Requirement — Quote the records that follow in full and exactly; leave out the pictures.
[Opening Data extract section]
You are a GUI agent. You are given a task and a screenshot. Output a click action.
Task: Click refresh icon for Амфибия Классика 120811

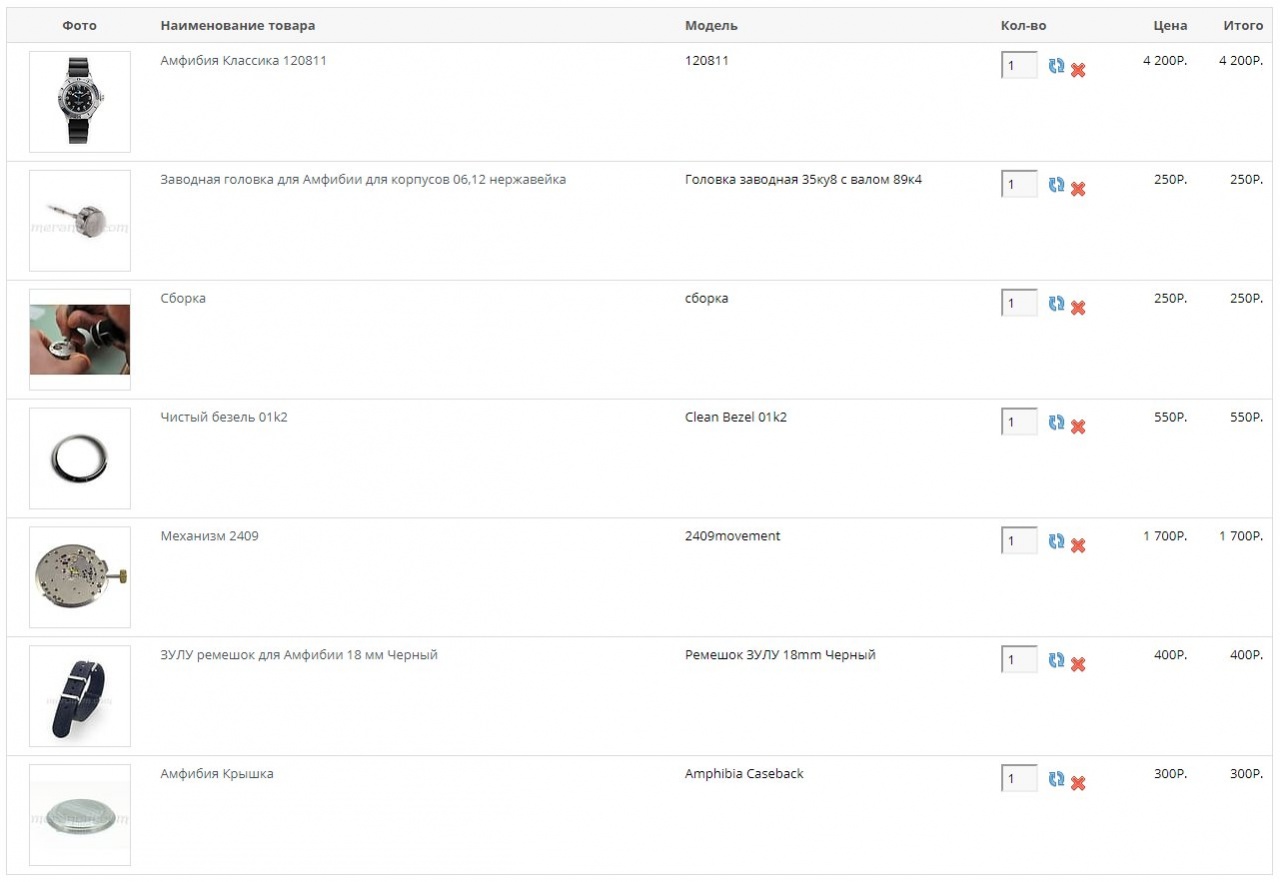coord(1056,66)
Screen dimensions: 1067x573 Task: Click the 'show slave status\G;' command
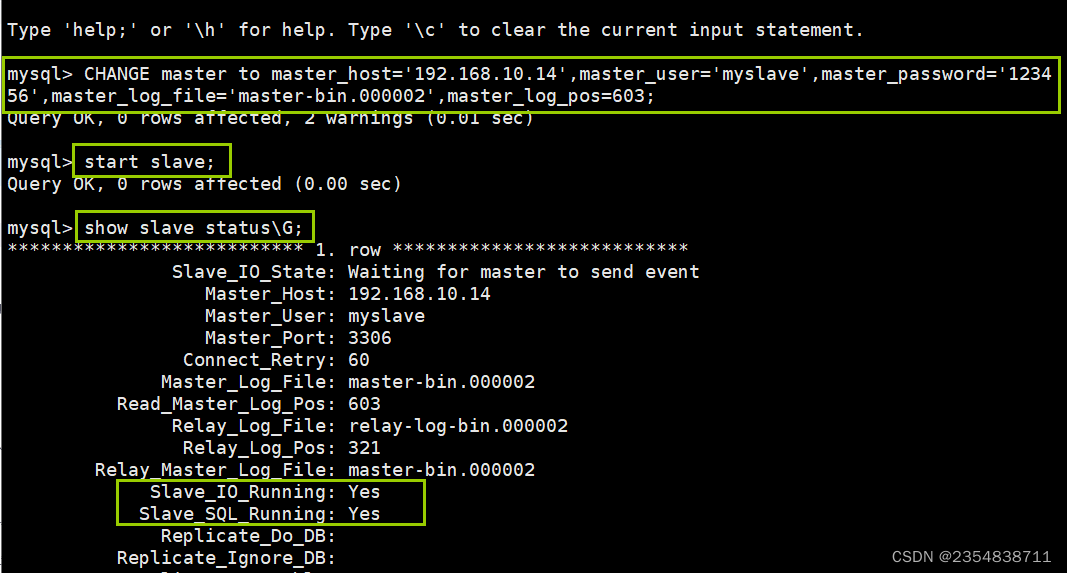point(193,227)
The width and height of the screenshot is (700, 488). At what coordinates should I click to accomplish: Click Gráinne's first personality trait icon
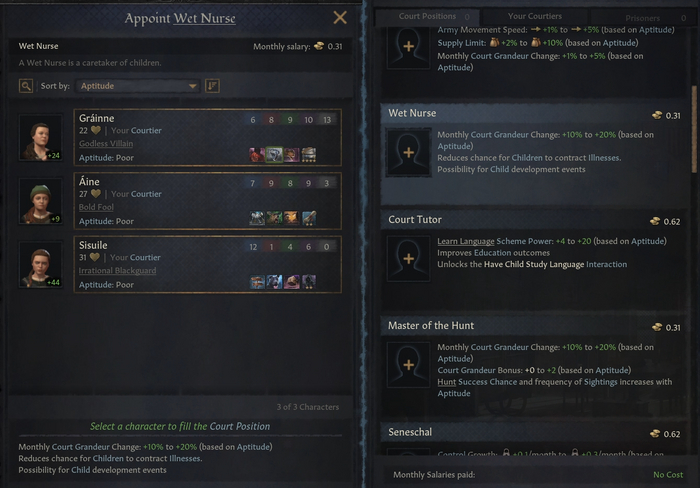(256, 155)

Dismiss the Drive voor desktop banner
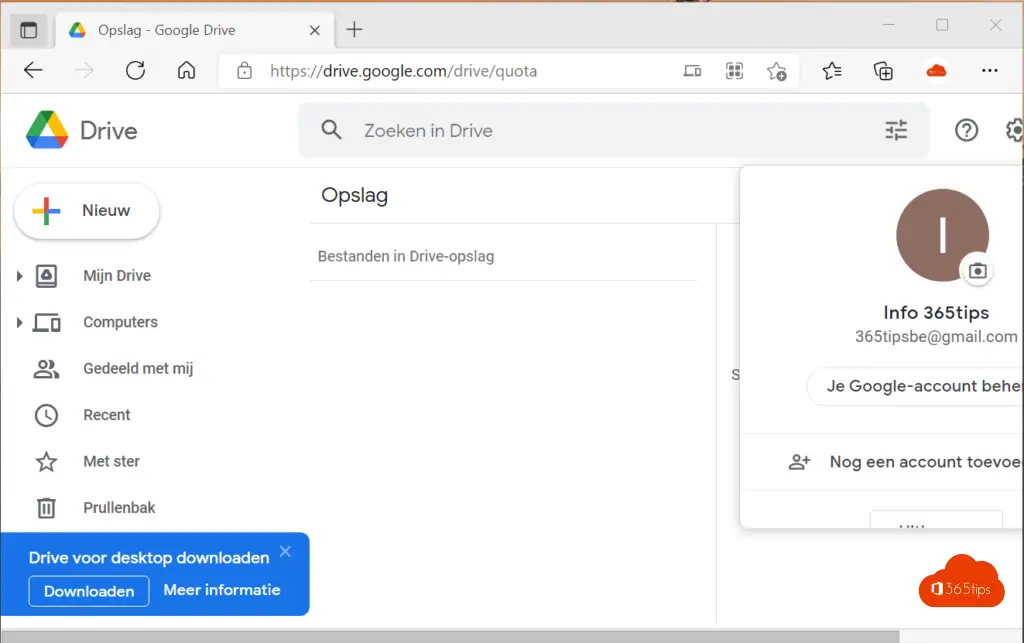(x=286, y=552)
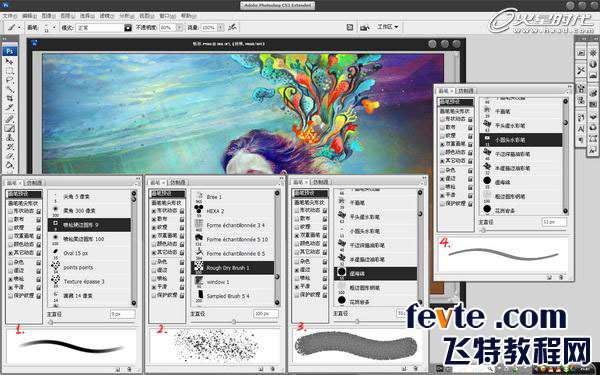Open the 画笔 preset picker arrow in the options bar
The image size is (600, 375).
tap(54, 28)
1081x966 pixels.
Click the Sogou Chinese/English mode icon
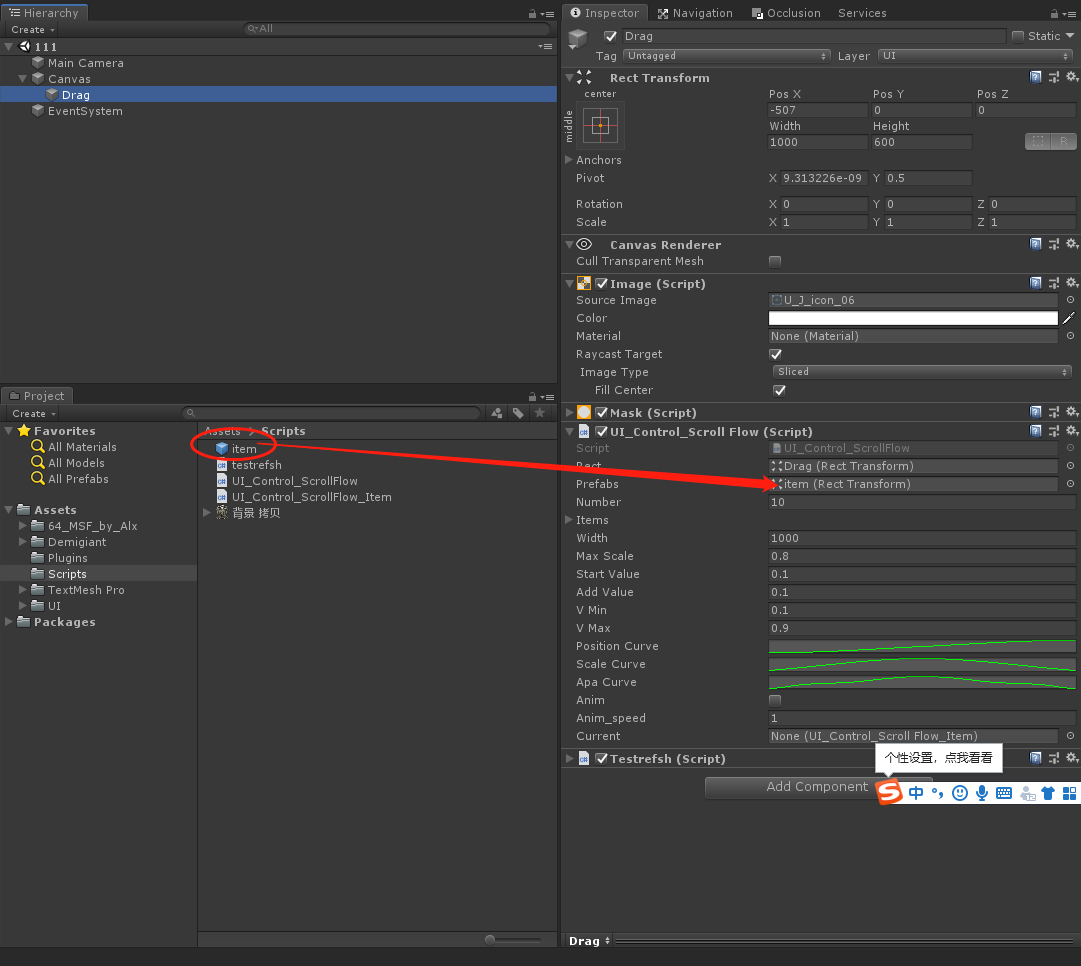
[Closing Data extract section]
Reply to the task —
You are a GUI agent. You are given a task and a screenshot. Output a click action.
Task: Click refresh icon for Амфибия Классика 120811

coord(1056,66)
Screen dimensions: 1067x573 Task: Click the 'show slave status\G;' command
point(193,227)
The width and height of the screenshot is (700, 488). At what coordinates should I click to accomplish: Click Gráinne's first personality trait icon
(256, 155)

Dismiss the Drive voor desktop banner
(x=286, y=552)
Open the 画笔 preset picker arrow in the options bar
The image size is (600, 375).
tap(54, 28)
1081x966 pixels.
Click the Sogou Chinese/English mode icon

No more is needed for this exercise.